While Gottlieb has been much more sensible than his predecessors at the FDA, he has echoed the prohibitionists’ alarms about Juul and is threatening to restrict flavors. He has also ordered Juul to supply his agency with documents about its research and marketing, and he has announced undercover operations to catch retailers selling Juul to minors. Aside from harassing the company and its retailers, it’s hard to see what this campaign could accomplish. Juul has not been marketing to minors, and has a program to prevent them from making online purchases. The federal government’s surveys show that more than 99.5 percent of the e-cigarettes sold in stores are being bought by adults, not minors, according to oral pathologist Brad Rodu, who holds a chair in Tobacco Harm Reduction Research at the University of Louisville’s James Graham Brown Cancer Center. “Like alcohol and cigarettes, most e-cigarettes used by teens are obtained from social sources, not directly from stores, so it makes no sense to go to war against retailers,” Rodu says. “We don’t want kids to use e-cigarettes, but many more are using marijuana and getting drunk, which are much more dangerous. We have to put these behaviors in perspective.”
Democrats who favor liberalizing marijuana laws, like Senator Schumer, want to restrict e-cigarettes, even though they pose much less risk while making a major contribution to public health. E-cigarettes are at least 95 percent safer than tobacco cigarettes, according to British medical authorities (who have been far saner on this issue than their American counterparts), and the rate of smoking has declined much more rapidly since the emergence of vaping devices than during the previous years.

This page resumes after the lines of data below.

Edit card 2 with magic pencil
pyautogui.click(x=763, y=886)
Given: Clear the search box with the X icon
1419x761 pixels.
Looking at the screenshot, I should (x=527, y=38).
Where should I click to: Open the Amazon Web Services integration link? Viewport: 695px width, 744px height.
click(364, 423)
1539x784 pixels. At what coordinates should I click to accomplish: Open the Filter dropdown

While there’s a general consensus to discourage teenagers from vaping, the zeal to protect them has had perverse consequences, as demonstrated in a new study analyzing New York City’s decision to raise the age for e-cigarette purchases to 21 from 18. Since the city enacted that restriction four years ago, the rate of youth smoking has declined more slowly in the city than in other parts of the state that allow sales to 18-year-olds.

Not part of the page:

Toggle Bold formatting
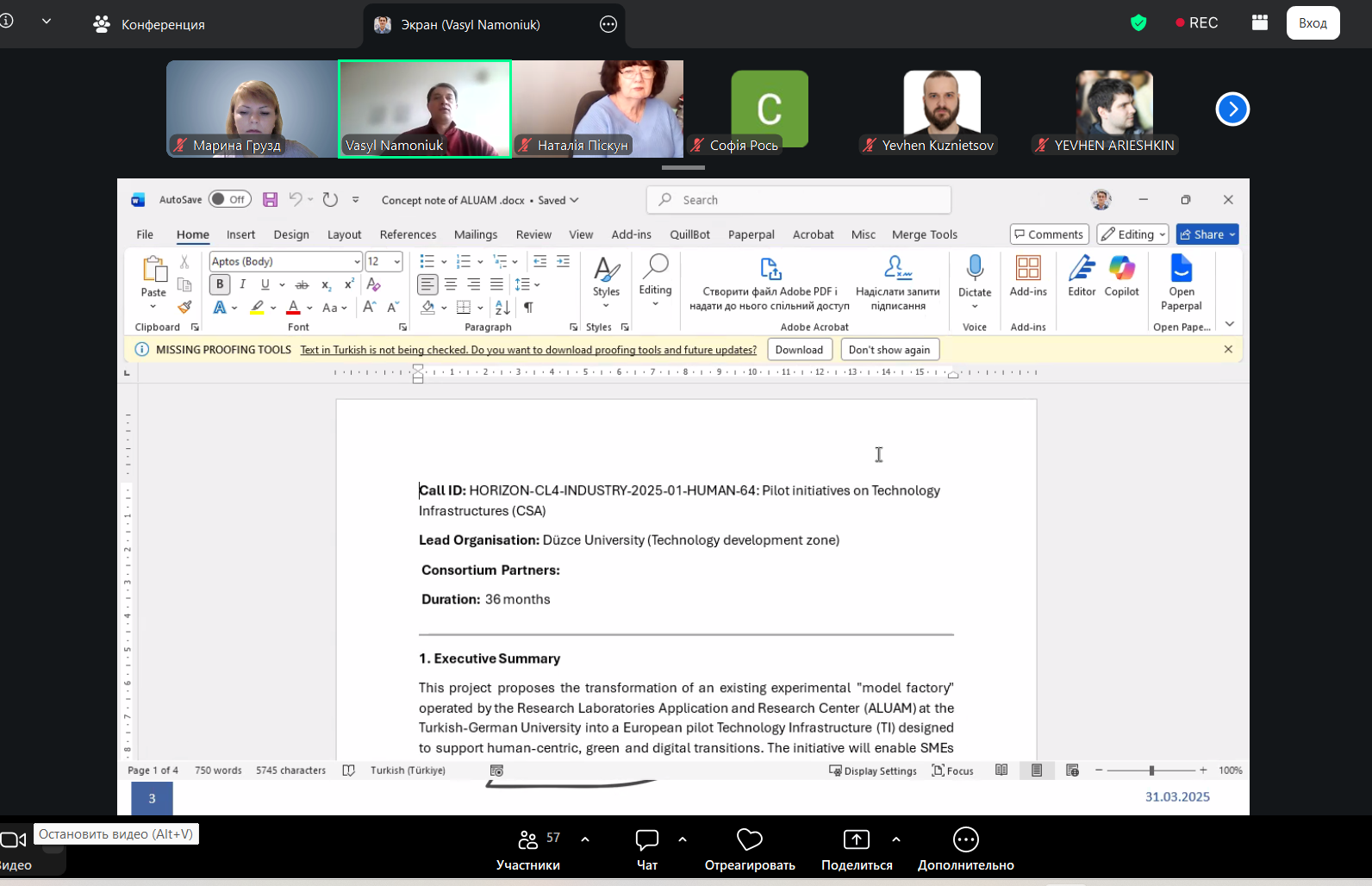1372x886 pixels. click(220, 284)
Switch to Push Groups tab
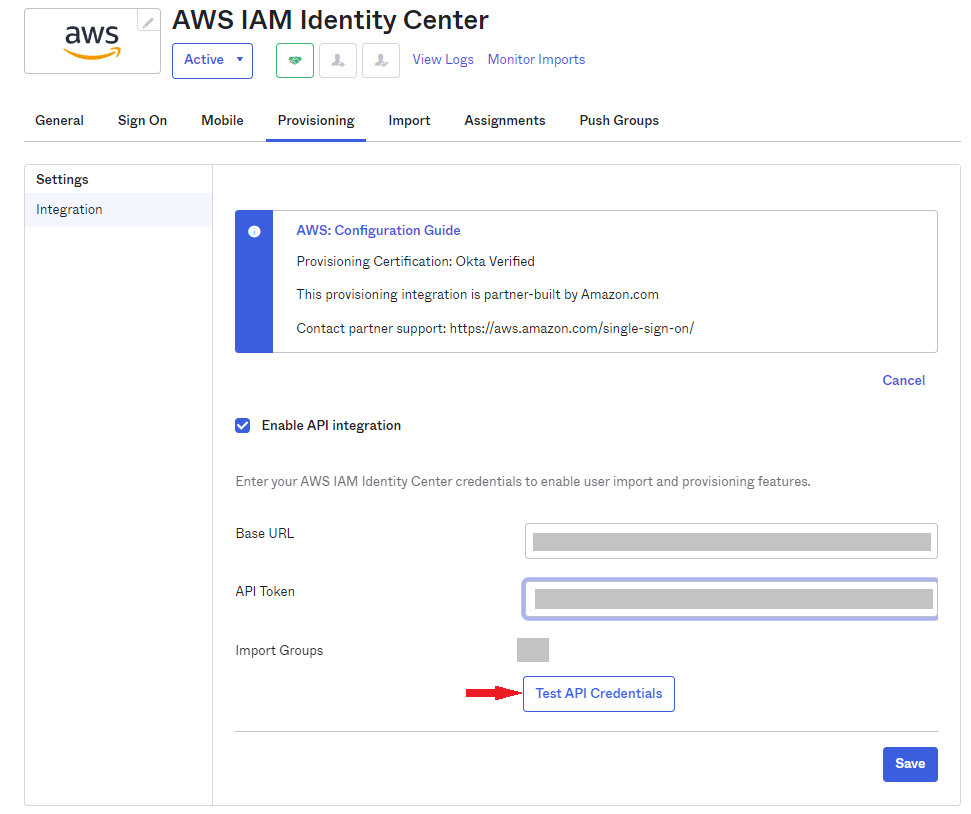Screen dimensions: 971x814 pos(619,121)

Another perverse consequence of the campaign against Juul is that the wave of publicity is probably inducing teenagers to try it. The more they hear about this fad supposedly sweeping the nation’s schools, the more they’ll be tempted to taste this new forbidden fruit. But even if the rate of teen vaping rises, and even if a few of those teenagers become regular vapers, that’s still no reason to crack down on a product whose proven benefits far outweigh any potential harms.
“The Juul isn’t causing substantial health damage,” notes Michael Siegel, a professor at the Boston University School of Public Health who studies tobacco control policies. “There is no evidence that even long-term Juuling increases the risk for disease. And Juul is helping hundreds of thousands of smokers to quit and perhaps save their lives.”
You’d think that progressive activists and journalists would be cheering the small company whose life-saving product has become an existential threat to Big Tobacco. But the lower the smoking rate falls, the less work there is for anti-smoking activists at groups like the Campaign for Tobacco-Free Kids, which has helped lead the attack on Juul and the vaping industry. The activists need a new cause and a new enemy, and they’re not about to let the public’s health get in their way.